Chinese and Arabs Share Ethiopia, in Their Own Way
Islam making major inroads in the east African nation. China pumping millions into infrastructure and industry. An Italian reporter gauges changes in the former colony.
On the flight from Rome to Addis Ababa, the Ethiopian capital, flight attendants hand out Chinese-language magazines. And in the city’s Bole International Airport, the only cigarettes available are of the made-in-Chinese variety. Marlboros aren’t an option.
Outside the airport, at the first traffic light, my taxi jockeys for position with a economy car driven by a man who appears to be Chinese. “Since they began arriving a few years ago I see them everywhere,” my Ethiopian taxi driver complains. “We used to call white people ferenji, which means foreigner, but now we mainly use it for the Chinese. They built everything here: the African Union (AU) headquarters, the new light rail system, the Modjo-Hawassa highway, even the railway to Djibouti.”
Here in Ethiopia, where the Italian Empire went to ruin in the ashes of World War II, China is building a new empire of its own.
Heading out from the capital of one of Africa’s fastest-growing economies, another feature of the landscape catches the eye. A minaret soars over every urban center, community, or village that appears in the distance — many have even more than one. “Those are all financed by oil money,” the driver explains. “For the last 20 years Saudi Arabia, Qatar, and Kuwait have been building mosques here.”
Money and influence
It doesn’t take long upon arriving in Ethiopia to understand the forces at play. While China builds roads and highways in exchange for access to the country’s lucrative natural resources, the monarchies of the Arabian Gulf establish their influence in rural areas by building mosques and spreading Sunni Islam.

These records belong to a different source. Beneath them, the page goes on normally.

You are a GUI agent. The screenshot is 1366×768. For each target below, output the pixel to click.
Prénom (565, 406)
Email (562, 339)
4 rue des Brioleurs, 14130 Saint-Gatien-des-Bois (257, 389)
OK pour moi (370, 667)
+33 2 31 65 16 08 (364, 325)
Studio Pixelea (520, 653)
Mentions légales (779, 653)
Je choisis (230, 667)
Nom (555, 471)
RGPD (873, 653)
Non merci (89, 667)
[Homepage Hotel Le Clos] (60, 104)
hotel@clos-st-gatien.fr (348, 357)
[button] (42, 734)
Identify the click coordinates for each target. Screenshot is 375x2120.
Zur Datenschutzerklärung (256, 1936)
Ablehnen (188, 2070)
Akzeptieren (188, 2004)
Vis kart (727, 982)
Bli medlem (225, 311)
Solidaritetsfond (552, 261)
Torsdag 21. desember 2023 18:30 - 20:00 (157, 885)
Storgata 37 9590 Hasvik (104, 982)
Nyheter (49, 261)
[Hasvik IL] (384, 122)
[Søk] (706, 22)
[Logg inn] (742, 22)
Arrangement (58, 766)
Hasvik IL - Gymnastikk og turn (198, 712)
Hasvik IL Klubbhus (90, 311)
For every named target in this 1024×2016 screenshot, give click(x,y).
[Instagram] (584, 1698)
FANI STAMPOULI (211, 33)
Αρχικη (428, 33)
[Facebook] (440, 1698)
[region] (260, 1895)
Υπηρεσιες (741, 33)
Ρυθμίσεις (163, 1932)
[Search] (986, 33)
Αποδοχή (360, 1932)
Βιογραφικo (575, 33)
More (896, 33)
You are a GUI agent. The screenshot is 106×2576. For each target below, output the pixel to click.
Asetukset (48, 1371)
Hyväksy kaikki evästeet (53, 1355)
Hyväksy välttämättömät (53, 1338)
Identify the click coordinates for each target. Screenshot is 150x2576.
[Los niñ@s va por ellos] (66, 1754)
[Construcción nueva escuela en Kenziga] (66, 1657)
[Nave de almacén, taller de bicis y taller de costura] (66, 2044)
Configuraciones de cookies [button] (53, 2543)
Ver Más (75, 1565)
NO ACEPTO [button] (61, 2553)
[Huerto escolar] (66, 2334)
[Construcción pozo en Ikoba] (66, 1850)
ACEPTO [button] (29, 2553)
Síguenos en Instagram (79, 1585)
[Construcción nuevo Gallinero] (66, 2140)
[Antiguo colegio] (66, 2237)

Journalist and Africa expert Howard W. French says that Chinese “neocolonialism” began in the East African nation, Ethiopia, about two decades ago, in 1996. That year, in a visit to Addis Ababa, then-Chinese President Jiang Zemin proposed the establishment of the Forum on China-Africa Cooperation (FOCAC). Upon his return to China, Zemin urged industrialists to invest in Africa. Since then the Chinese presence on the continent has grown and become ever more visible, with Chinese-built roads, railroads, and industrial hubs popping up across Africa.
Buckling under the pressure of a food crisis and an influx of refugees escaping long-running instability in the Horn of Africa, the Ethiopian government sold the country’s best land to Chinese investors, who used it to produce grain for export.